:: Aim of the task ::
Each entry should be returned exactly as written, with no pictures carried over.

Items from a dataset

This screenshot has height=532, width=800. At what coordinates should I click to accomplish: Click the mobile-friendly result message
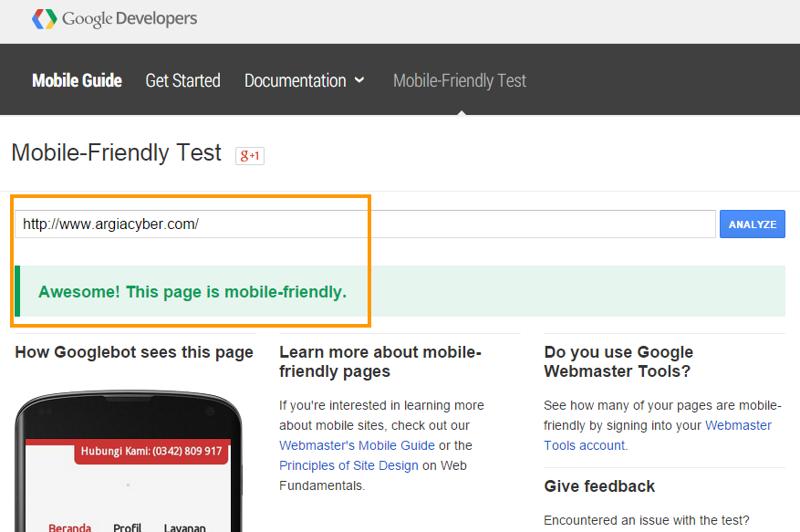click(192, 292)
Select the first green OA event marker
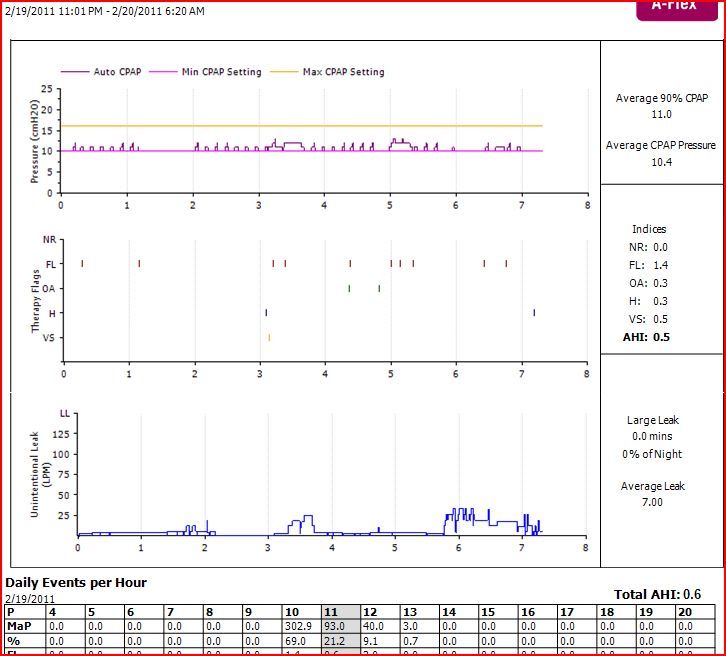 [349, 289]
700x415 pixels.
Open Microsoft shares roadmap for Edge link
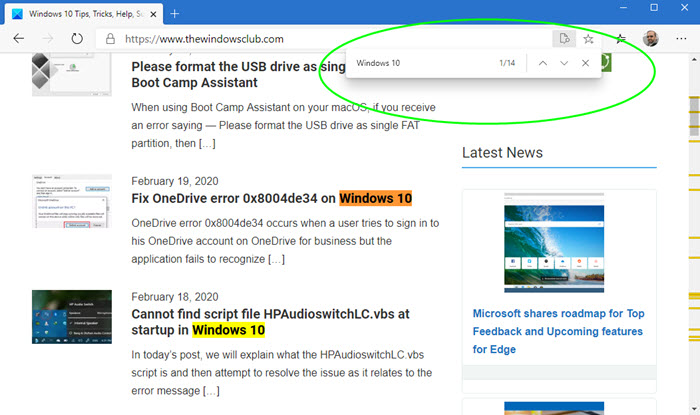click(x=558, y=331)
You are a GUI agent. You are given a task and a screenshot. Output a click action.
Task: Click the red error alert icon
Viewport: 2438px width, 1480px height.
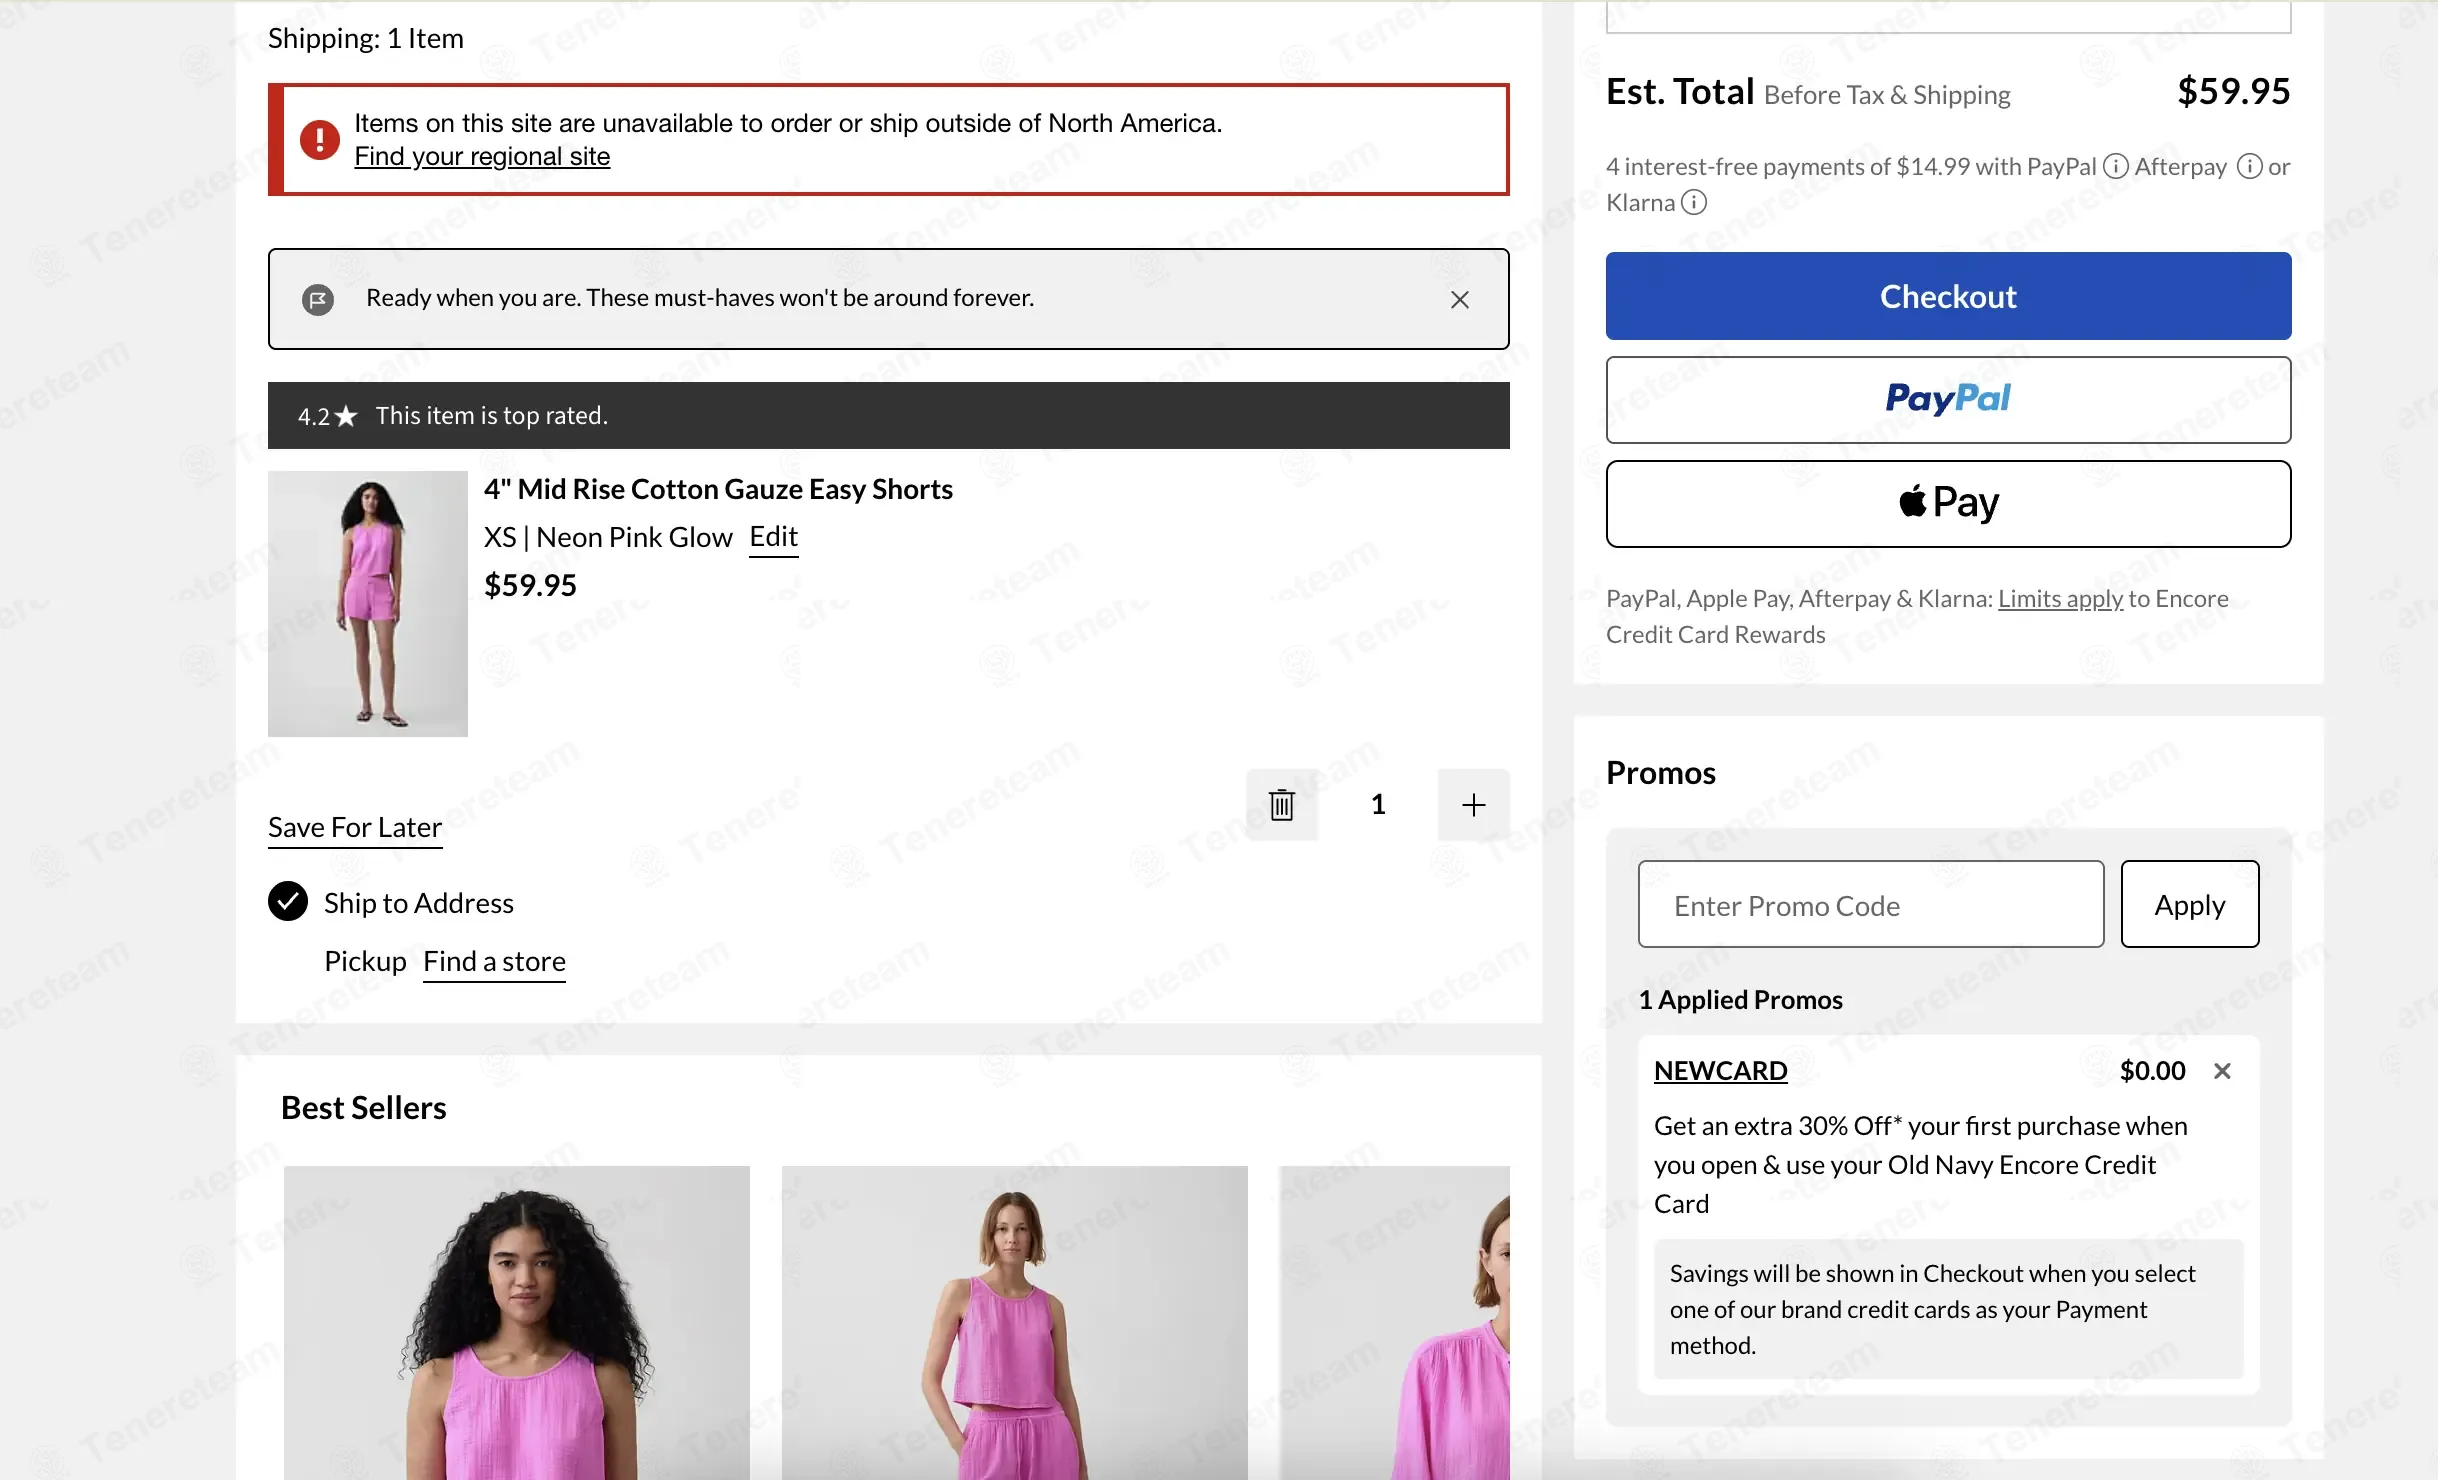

:: Response ::
This screenshot has height=532, width=800. At what coordinates should I click to accomplish: Click the mobile-friendly result message
click(192, 292)
Select the first green OA event marker
 [349, 289]
700x415 pixels.
Open Microsoft shares roadmap for Edge link
click(x=558, y=331)
You are a GUI agent. You are given a task and a screenshot. Output a click action.
Task: Click the red error alert icon
Viewport: 2438px width, 1480px height.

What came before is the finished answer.